How Do Memory_Order_Seq_Cst and Memory_Order_Acq_Rel Differ

How do memory_order_seq_cst and memory_order_acq_rel differ?

http://en.cppreference.com/w/cpp/atomic/memory_order has a good example at the bottom that only works with memory_order_seq_cst. Essentially memory_order_acq_rel provides read and write orderings relative to the atomic variable, while memory_order_seq_cst provides read and write ordering globally. That is, the sequentially consistent operations are visible in the same order across all threads.

The example boils down to this:

bool x= false;
bool y= false;
int z= 0;

a() { x= true; }
b() { y= true; }
c() { while (!x); if (y) z++; }
d() { while (!y); if (x) z++; }

// kick off a, b, c, d, join all threads
assert(z!=0);

Operations on z are guarded by two atomic variables, not one, so you can't use acquire-release semantics to enforce that z is always incremented.

Are memory orderings: consume, acq_rel and seq_cst ever needed on Intel x86?

If you care about portable performance, you should ideally write your C++ source with the minimum necessary ordering for each operation. The only thing that really costs "extra" on x86 is mo_seq_cst for a pure store, so make a point of avoiding that even for x86.

(relaxed ops can also allow more compile-time optimization of the surrounding non-atomic operations, e.g. CSE and dead store elimination, because relaxed ops avoid a compiler barrier. If you don't need any order wrt. surrounding code, tell the compiler that fact so it can optimize.)

Keep in mind that you can't fully test weaker orders if you only have x86 hardware, especially atomic RMWs with only acquire or release, so in practice it's safer to leave your RMWs as seq_cst if you're doing anything that's already complicated and hard to reason about correctness.
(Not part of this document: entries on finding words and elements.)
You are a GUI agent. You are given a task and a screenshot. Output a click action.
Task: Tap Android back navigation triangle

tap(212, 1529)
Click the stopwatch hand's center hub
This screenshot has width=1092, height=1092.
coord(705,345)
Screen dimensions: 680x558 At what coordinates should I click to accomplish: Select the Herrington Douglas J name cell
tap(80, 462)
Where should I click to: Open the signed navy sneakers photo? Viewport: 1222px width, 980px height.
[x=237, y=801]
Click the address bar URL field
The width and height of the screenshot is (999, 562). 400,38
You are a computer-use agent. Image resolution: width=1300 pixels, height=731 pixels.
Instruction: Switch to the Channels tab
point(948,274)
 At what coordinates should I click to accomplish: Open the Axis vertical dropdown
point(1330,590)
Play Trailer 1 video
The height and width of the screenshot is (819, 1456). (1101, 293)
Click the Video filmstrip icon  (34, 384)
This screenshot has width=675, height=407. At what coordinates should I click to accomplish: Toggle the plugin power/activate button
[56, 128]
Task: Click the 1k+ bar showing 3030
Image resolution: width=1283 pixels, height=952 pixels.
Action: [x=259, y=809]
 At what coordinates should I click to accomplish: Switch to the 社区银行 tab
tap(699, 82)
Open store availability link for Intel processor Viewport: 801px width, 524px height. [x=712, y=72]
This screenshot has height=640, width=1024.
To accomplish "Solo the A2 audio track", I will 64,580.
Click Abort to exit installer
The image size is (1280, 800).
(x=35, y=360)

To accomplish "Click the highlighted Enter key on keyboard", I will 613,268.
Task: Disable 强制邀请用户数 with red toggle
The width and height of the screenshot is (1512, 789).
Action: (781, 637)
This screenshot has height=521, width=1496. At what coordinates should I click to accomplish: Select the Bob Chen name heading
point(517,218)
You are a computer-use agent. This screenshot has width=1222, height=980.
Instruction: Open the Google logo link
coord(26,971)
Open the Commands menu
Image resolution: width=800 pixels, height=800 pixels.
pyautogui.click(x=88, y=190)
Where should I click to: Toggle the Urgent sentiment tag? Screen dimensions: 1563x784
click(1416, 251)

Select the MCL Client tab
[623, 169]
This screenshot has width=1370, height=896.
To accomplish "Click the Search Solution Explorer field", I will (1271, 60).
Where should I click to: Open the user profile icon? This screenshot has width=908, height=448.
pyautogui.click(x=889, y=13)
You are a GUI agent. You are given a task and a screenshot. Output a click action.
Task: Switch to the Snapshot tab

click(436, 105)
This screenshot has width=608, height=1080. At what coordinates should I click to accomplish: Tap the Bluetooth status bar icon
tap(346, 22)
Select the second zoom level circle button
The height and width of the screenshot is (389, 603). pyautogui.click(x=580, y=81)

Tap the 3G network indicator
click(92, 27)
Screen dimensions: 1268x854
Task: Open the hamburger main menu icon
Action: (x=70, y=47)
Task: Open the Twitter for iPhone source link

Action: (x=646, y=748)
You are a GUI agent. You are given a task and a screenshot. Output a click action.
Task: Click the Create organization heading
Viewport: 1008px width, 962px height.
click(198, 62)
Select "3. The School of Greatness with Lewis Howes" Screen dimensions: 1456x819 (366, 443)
x86 asm naturally has acquire loads, release stores, and seq_cst RMW operations. Compile-time reordering is possible with weaker orders in the source, but after the compiler makes its choices, those are "nailed down" into x86 asm. (And stronger store orders require an mfence after mov, or using xchg. seq_cst loads don't actually have any extra cost, but it's more accurate to describe them as acquire because earlier stores can reorder past them, and all being acquire means they can't reorder with each other.)

There are very few use-cases where seq_cst is required (draining the store buffer before later loads can happen). Almost always a weaker order like acquire or release would also be safe.

There are artificial cases like https://preshing.com/20120515/memory-reordering-caught-in-the-act/, but even implementing locking generally only requires acquire and release ordering. (Of course taking a lock does require an atomic RMW, so on x86 that might as well be seq_cst.) One practical use-case I came up with was to have multiple threads set bits in an array. Avoid atomic RMWs and detect when one thread stepped on another by re-checking values that were recently stored. You have to wait until your stores are globally visible before you can safely reload them to check.

As such relaxed, acquire and release seem to be the only orderings required on x86.

From one POV, in C++ source you don't require any ordering weaker than seq_cst (except for performance); that's why it's the default for all std::atomic functions. Remember you're writing C++, not x86 asm.

Or if you mean to describe the full range of what x86 asm can do, then it's acq for loads, rel for pure stores, and seq_cst for atomic RMWs. (The lock prefix is a full barrier; fetch_add(1, relaxed) compiles to the same asm as seq_cst). x86 asm can't do a relaxed load or store¹.

The only benefit to using relaxed in C++ (when compiling for x86) is to allow more optimization of surrounding non-atomic operations by reordering at compile time, e.g. to allow optimizations like store coalescing and dead-store elimination. Always remember that you're not writing x86 asm; the C++ memory model applies for compile-time ordering / optimization decisions.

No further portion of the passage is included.